Section 5 - Lazy Deletion
4B.5.1 Lazy Deletion
An example of an additional member that can simplify algorithms is the inclusion of a boolean deleted member in a node class. This member would be set to true if the node has been remove()-d from the tree. As you have no doubt noticed, removal is one of the hardest parts of a tree ADT. If a fast removal is essential, one can use the proposed deleted member to completely resect this aspect of the problem by simply searching for the node and, if found, setting deleted = true. Clearly this will affect other algorithms like find() and insert(). However, in some cases, it actually speeds up those methods For example, if you attempt to insert() a node that is already there, but is marked deleted, all you have to do is change the deleted member back to false! This technique is called lazy deletion.

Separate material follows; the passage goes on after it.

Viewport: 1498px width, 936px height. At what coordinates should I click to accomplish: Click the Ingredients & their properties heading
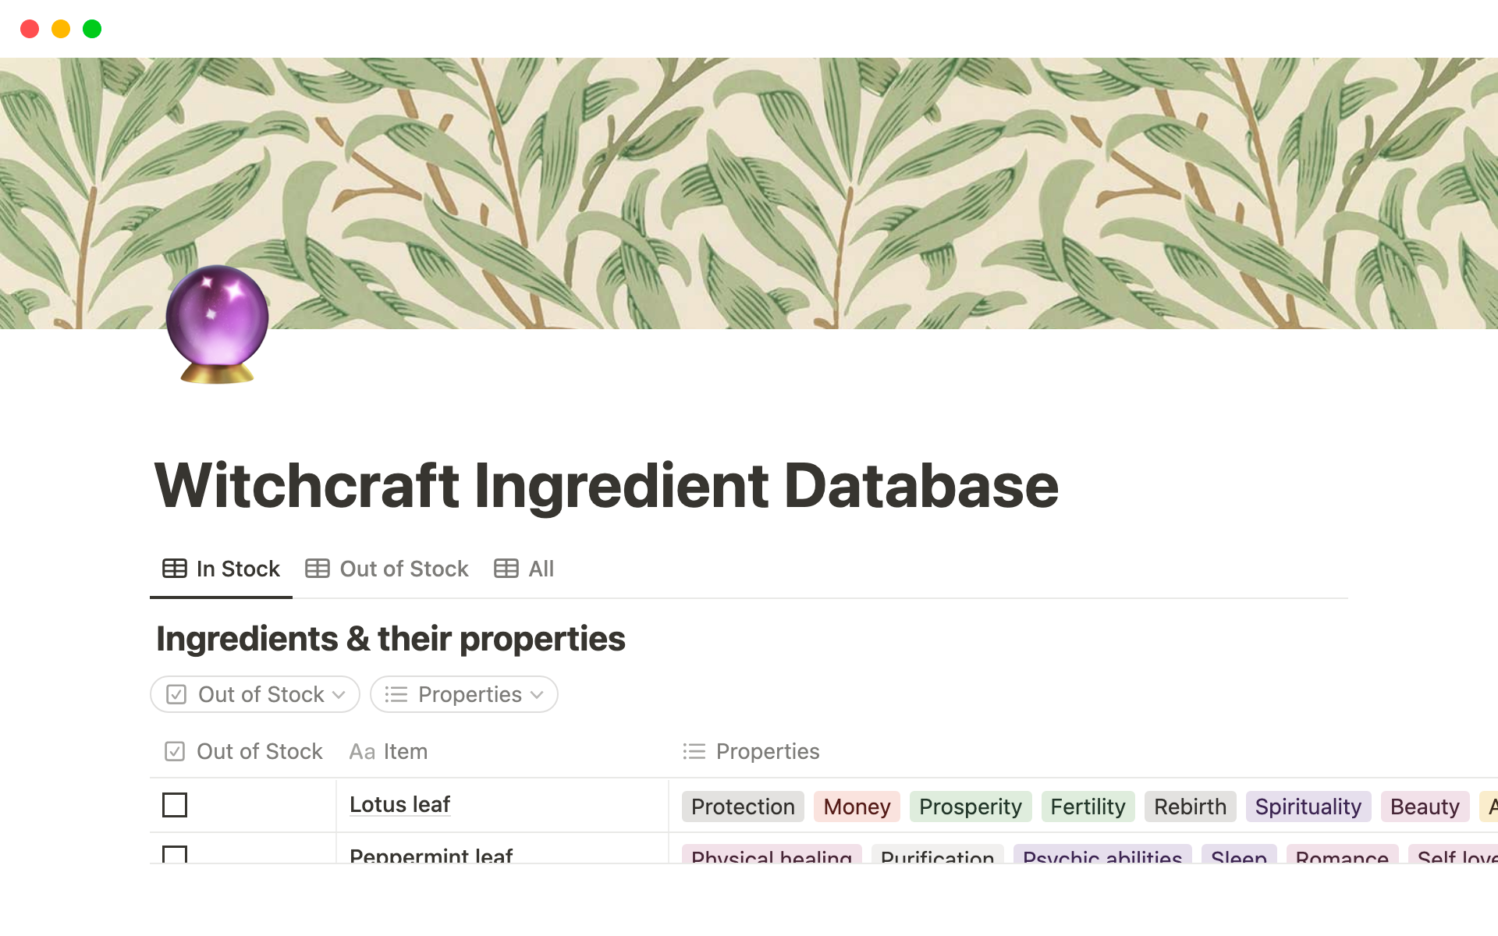[x=390, y=638]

In lazy deletion, there would have to be a garbage collection mechanism that allows the client programmers the ability to prune all the deleted nodes from the tree - to really get rid of them. This does not have to be a fast function, though, since the idea is it would only be used when the system was off-line or in a non-critical state. Here are a couple ideas:
- Traverse the tree, looking for nodes that have deleted == true. When found, apply the real ("hard") remove().
- Create a second, empty tree. Then traverse the old tree, stopping only at non-deleted nodes, and when found, add them to the new tree.

4B.5.2 Some Things Required of Lazy Deletion
Lazy deletion isn't all that lazy. It trades the complexity of removal with some new complexities in other methods that have to cope with the possibility that some of the nodes still hanging in the tree are "stale". Here are a few potential treacheries that must be negotiated when implementing lazy deletion:
- The tree node type has to be adjusted to accommodate the new bool deleted member. This is short, but you cannot skip the smallest detail or nothing will work.
- Methods like find(), findMin(), operator=(), etc. must be tweaked to allow for the, now, two different ways that a node is deemed to be "not really there".
- Garbage collection must be implemented carefully, and it must be thoroughly tested.
- The old version of remove() will probably still need to be included in some form as a private utility for use by garbage collection -- assuming garbage collection is not handled by just building an entirely new tree. It should be renamed something like removeHard() (for "hard removal" in contrast to the new "soft removal" that our lazy remove() effects). removeHard() cannot be just a renamed method - it requires some tinkering.
You now have a taste for what this course is like, having immersed yourselves in a totally new data structure, the tree, from top to bottom. However, to complete the experience, you'll need to see how we apply an algorithm, called balancing, to our tree data structure to make it more efficient. This is very exciting stuff and will take us to the forefront of computer science algorithms. We'll get a glimpse of what researchers are actually doing, even today, in an attempt to make trees as fast a data structure as possible. After some great fun with this week's assignment, you will get to see what this is all about.